#### PROVIDED MATERIAL

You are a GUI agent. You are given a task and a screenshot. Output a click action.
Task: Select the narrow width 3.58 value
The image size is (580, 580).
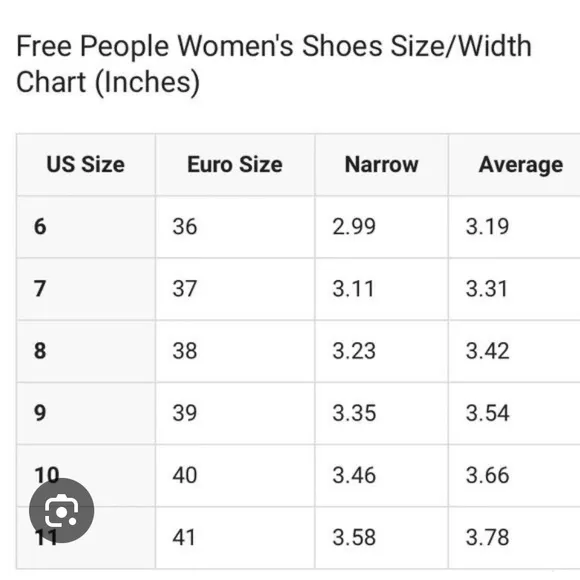[354, 537]
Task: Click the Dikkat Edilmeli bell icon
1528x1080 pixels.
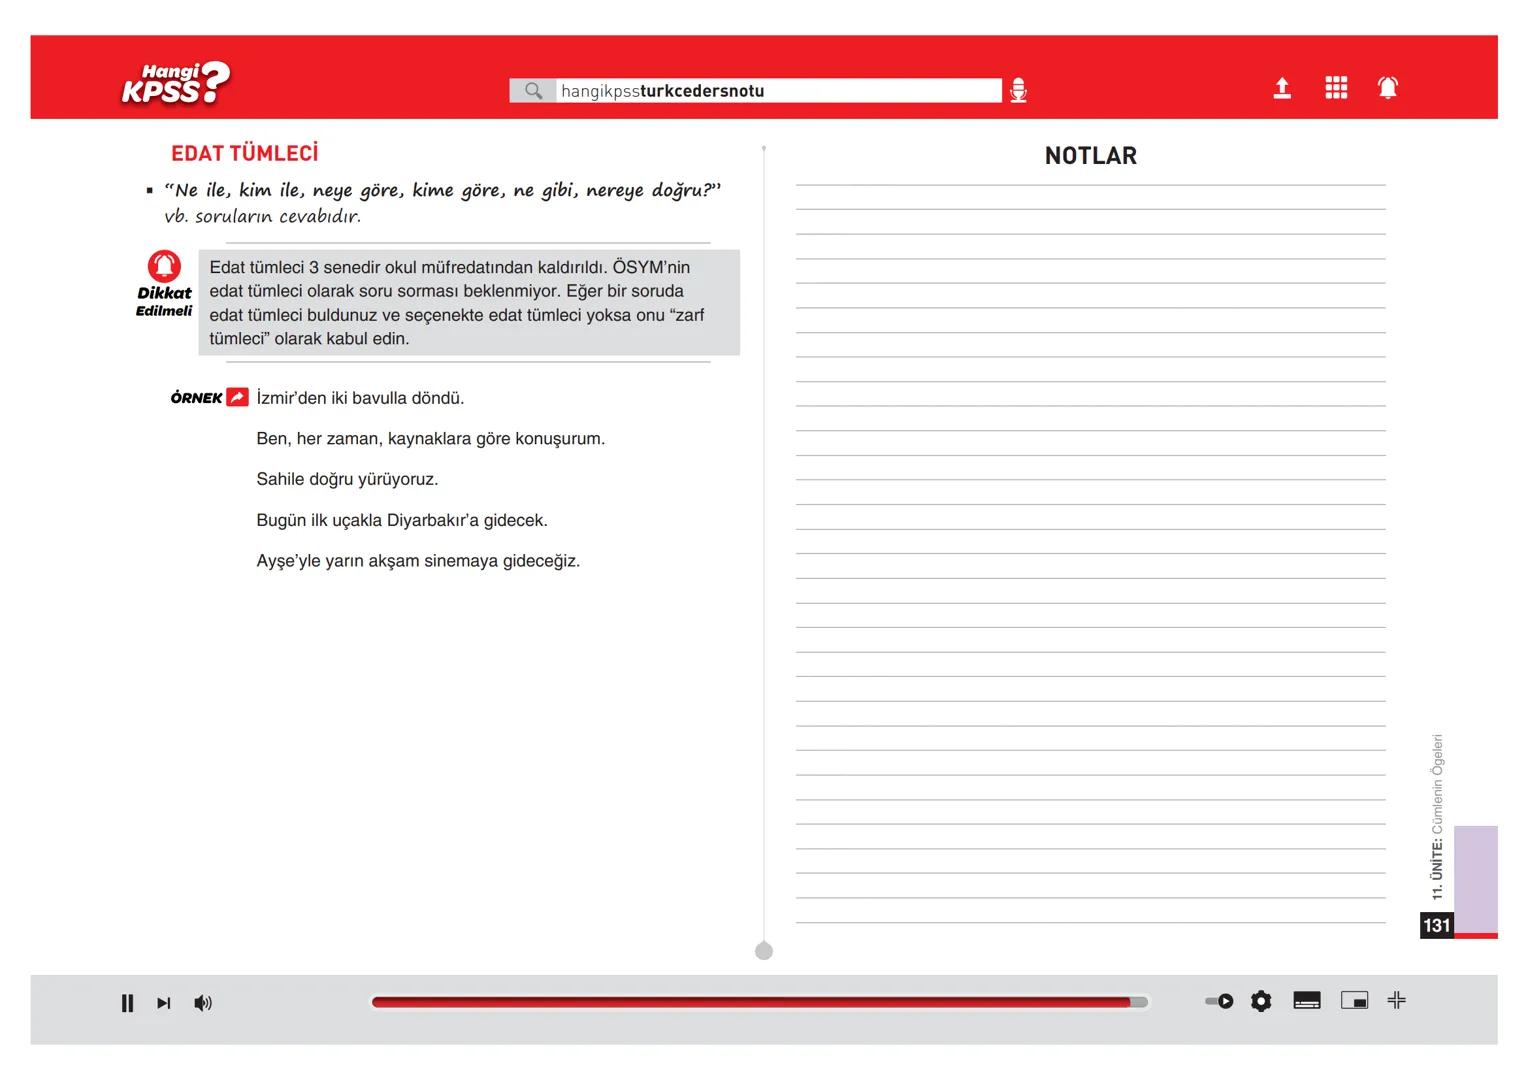Action: click(x=164, y=267)
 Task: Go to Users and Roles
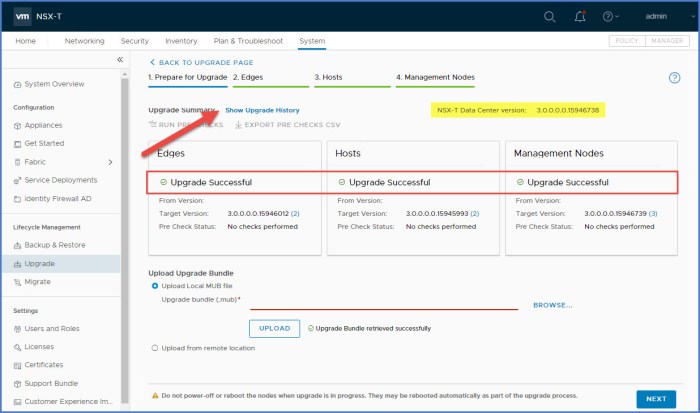(52, 329)
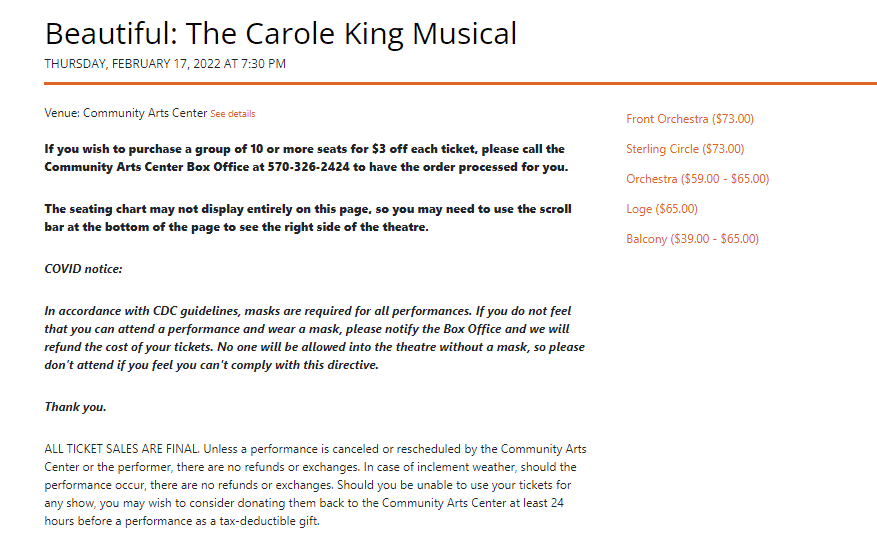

########

Having removed the pictures, write out the records exactly as they stand.

◆ **THE COMPLETED TASK**:
You are a GUI agent. You are given a task and a screenshot. Output a click action.
Task: Select the narrow width 3.58 value
The image size is (580, 580).
[354, 537]
Task: Click the Dikkat Edilmeli bell icon
1528x1080 pixels.
Action: click(x=164, y=267)
 Task: Go to Users and Roles
(52, 329)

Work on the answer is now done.